Rhön-Kliniken

Fernbehandlung steht in den Startlöchern

Der private Klinikbetreiber Rhön versteht sich als Trendsetter in Sachen Versorgungs-Integration und Digitalisierung. Von schnellen Klinik-Übernahmen hält man nichts mehr.

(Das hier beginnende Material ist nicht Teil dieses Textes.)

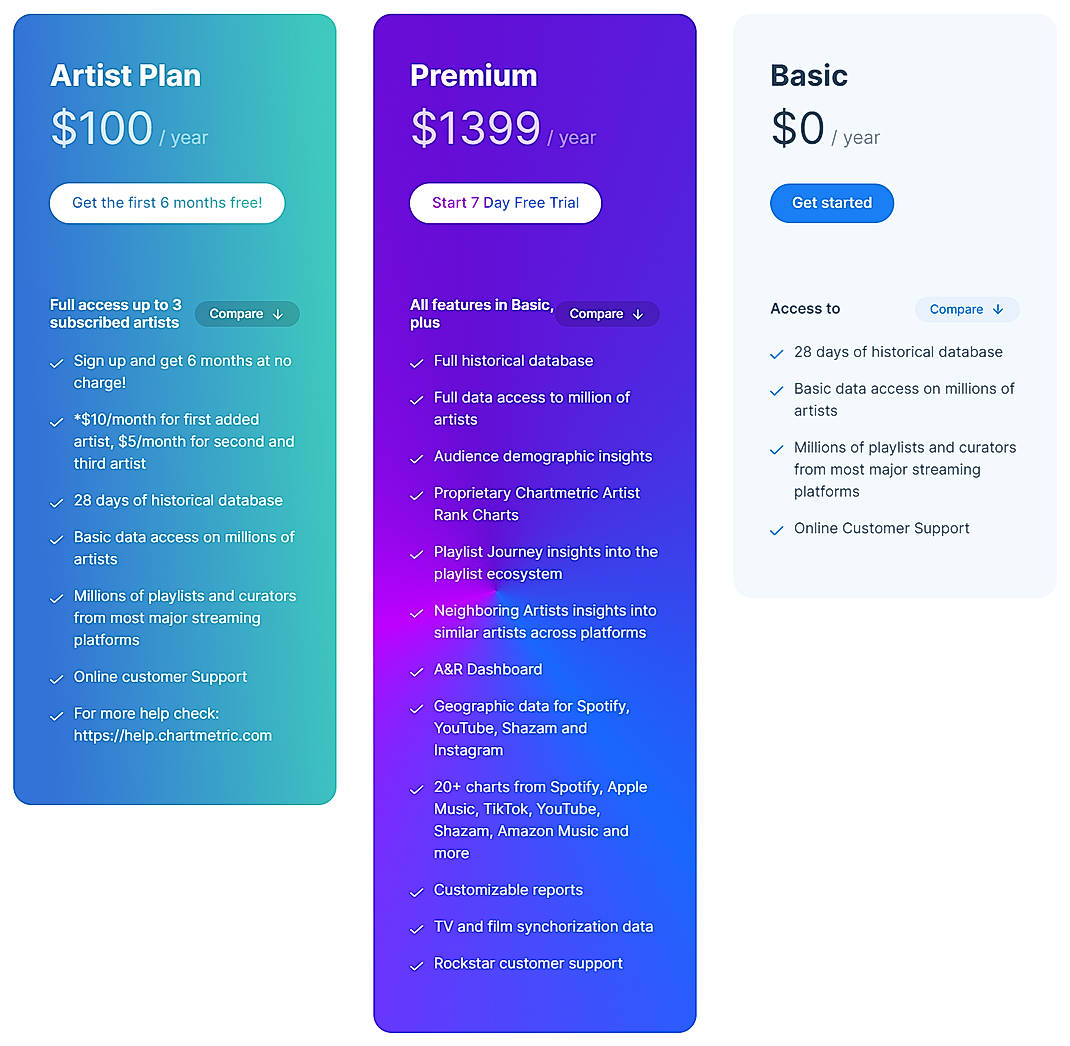Click the Get started button for Basic
The width and height of the screenshot is (1070, 1046).
coord(831,203)
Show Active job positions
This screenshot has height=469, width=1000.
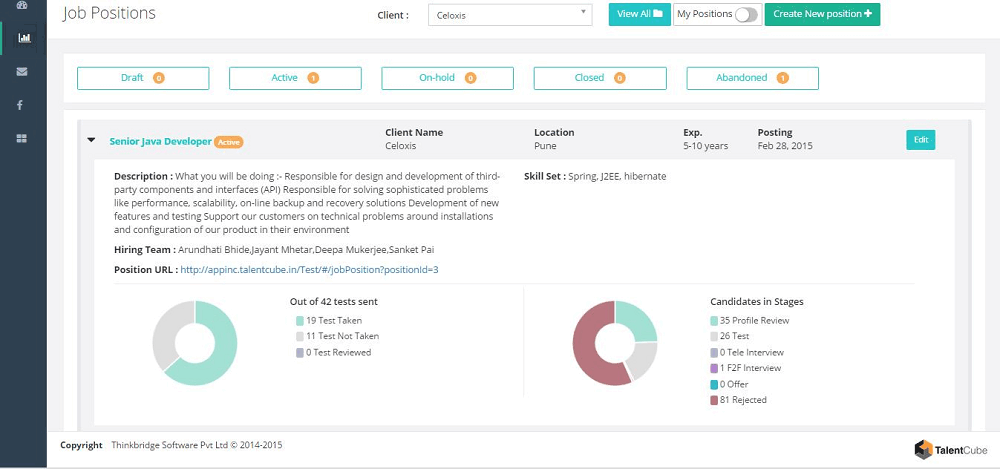tap(295, 78)

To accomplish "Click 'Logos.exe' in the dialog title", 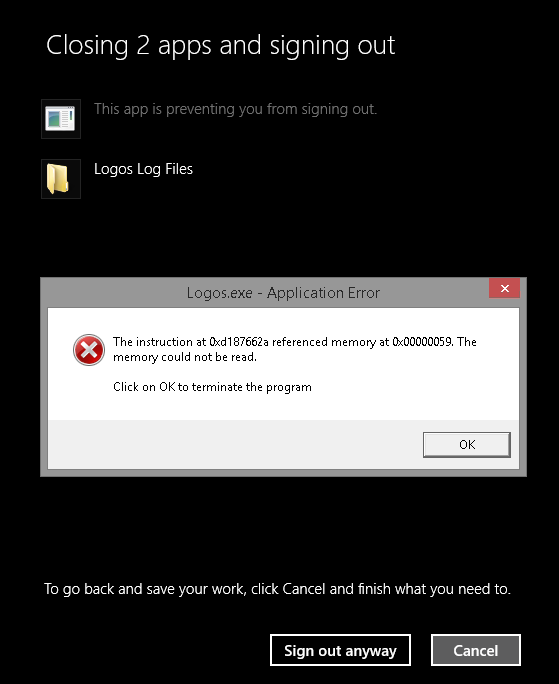I will (219, 293).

Christoph WinnatVon Christoph Winnat Veröffentlicht:
Kliniken und Arztpraxen an einem Ort: Rhön-Campus in Bad Neustadt. Rhön

Kliniken und Arztpraxen an einem Ort: Rhön-Campus in Bad Neustadt. Rhön

© Rhön

FRANKFURT/BAD NEUSTADT. Der Klinikkonzern Rhön will seinen Einstieg in das Geschäft mit ärztlichen Fernkontakten in der zweiten Jahreshälfte starten. Das kündigte bei einem Pressegespräch in Frankfurt Konzernchef Stephan Holzinger an.

Ursprünglich wollte Rhön bereits bis zum Sommer loslegen. Die Verhandlungen mit dem Schweizer Joint-Venture-Partner Medgate seien auch weit gediehen.

Jedoch müsse das geplante Fernbehandlungsangebot nun noch mit den gesetzgeberischen Zielen abgeglichen werden, die kürzlich der Bundesgesundheitsminister mit dem Entwurf des „Digitale-Versorgung“-Gesetzes vorgestellt hat.

Kooperation mit Fachärzten und anderen Kliniken angedacht

Bei der Rhön-Hauptversammlung am Mittwoch in Bad Neustadt berichtete Holzinger von Erfahrungen aus dem Ausland, wonach sich „rund ein Drittel der Patienten gar nicht erst auf den Weg zur ambulanten Behandlung begeben, wenn sie mit einem digitalen Arztbesuch verlässlich bedient werden können“.

Um eine bundesweite Versorgungspräsenz zu gewährleisten und Patienten nach telemedizinischem Erstkontakt bei Bedarf schnell eine persönliche Begutachtung zuteilwerden zu lassen, wolle man aber auch mit niedergelassenen Fachärzten und anderen Kliniken kooperieren.

Rhön werde seine Fernsprechstunde „aus regulatorischen Gründen“ zunächst nur Privatpatienten anbieten, so der Konzernchef weiter. Anders als in der GKV werde Telemedizin in der PKV schon angemessen vergütet.

In absehbarer Zeit sollten jedoch auch gesetzlich Versicherte problemlos Telemed-Angebote wahrnehmen können. „Die Politik wird sich hier bewegen, da ansonsten der Druck der Patienten aufgrund einer vermeintlichen Zweiklassenmedizin zunehmen wird“.

Holzinger bekräftigte den strategischen Stellenwert des Telemed-Angebots, das man keineswegs nur als Ergänzung seiner regionalen Versorgungscluster („Campus-Konzept“) ansehe, sondern als  „eigenständiges Geschäftsfeld“ etablieren wolle, „mit dem wir uns unabhängiger vom stationären Geschäft machen “.

Zunehmende "Ambulantisierung der Medizin"

Gleichwohl sieht Holzinger das Bettengeschäft fünf Jahre nach dem Verkauf etlicher kleinerer und mittlerer Häuser an Fresenius und danach der Konzentration auf maximalversorgungsnahe Hochleistungsmedizin gut aufgestellt.

Bei zunehmender „Ambulantisierung der Medizin“ sowie stetig steigenden Qualitäts-Anforderungen (Stichworte: Op-Mindestmengen, Personaluntergrenzen) führten im Klinikmarkt „nur noch schwere Fälle an die Spitze der Nahrungskette“.

Von dem einstigen Geschäftsmodell, marode Kliniken aufzukaufen und zu sanieren, habe sich Rhön endgültig verabschiedet.

Allerdings wolle man das integrative Campus-Konzept – exemplarisch am Konzernsitz Bad Neustadt umgesetzt, wo sich inzwischen 30 niedergelassene Ärzte in unmittelbarer Kliniknachbarschaft eingemietet hätten – „auch an anderen Stellen der Republik realisieren“.

Interessante Standorte habe man schon identifiziert. Trotzdem dauere es seine Zeit, da viele kommunale Träger auch wider die ökonomische Vernunft an ihren Häusern festhielten.

Holzinger: „Machen wir uns nichts vor: Das sind sehr dicke Bretter, die es angesichts der ausgeprägten Besitzstandswahrung im deutschen Gesundheitswesen zu bohren gilt“.